Letzter Feriensonnabend, schade, eigentlich könnten die Ferien noch ´ne Weile gehen. Wenigstens scheint das Wetter mitzuspielen, sodass in den ersten Schulwochen hitzefrei möglich ist (sein könnte, müsste, ...). Kann mich aber nicht daran erinnern, dass es das in den letzten Jahren mal gab. Dafür waren die Architekten einfach zu clever - Schule in Nord-Süd-Ost-West-Richtung, irgendwo ist immer Schatten.
Ich freue mich auf die neuen Fünftklässler, da kommt doch endlich wieder Leben in die Bude. Und da die auch nicht auf den Mund gefallen sind, werden die Großen wie immer um ihre Pfründe kämpfen müssen, von wegen "Ich muss mal an den Computer, um zu arbeiten.". Damit kann man doch keinen 10jährigen mehr beeindrucken: "Häää, ich bin hier auch Schüler."
Ich freue mich auf die Gesichter der neuen Kursschüler, wenn sie ihren Stundenplan sehen und jetzt schon überlegen, welche Stunde man abhängen könnte.
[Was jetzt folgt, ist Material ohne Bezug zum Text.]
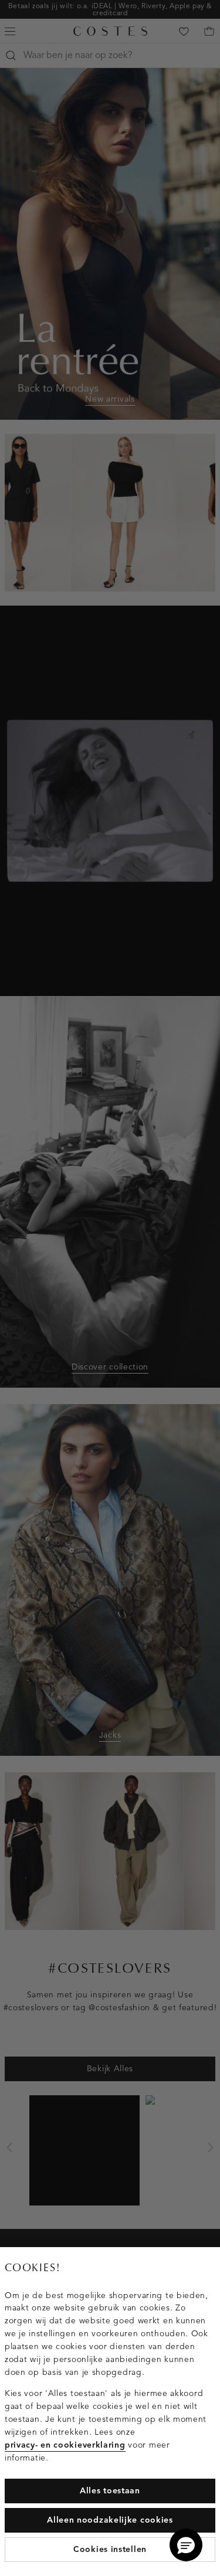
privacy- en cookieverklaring (65, 2445)
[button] (186, 2545)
Schlechtes Planing, man muss jetzt alles einbringen. Aber Trost sei gespendet, daMars haben Generationen vorher auch gepackt (ich weiß, soooo´n langer Zopf).

Noch überwiegt also die Freude, aber wie es eben so schön heißt, Hilde nervt. Und dieser Zeitpunkt wird schneller kommen als gedacht.

Letzte Änderung am Donnerstag, 2. September 2010 um 00:00:20 Uhr.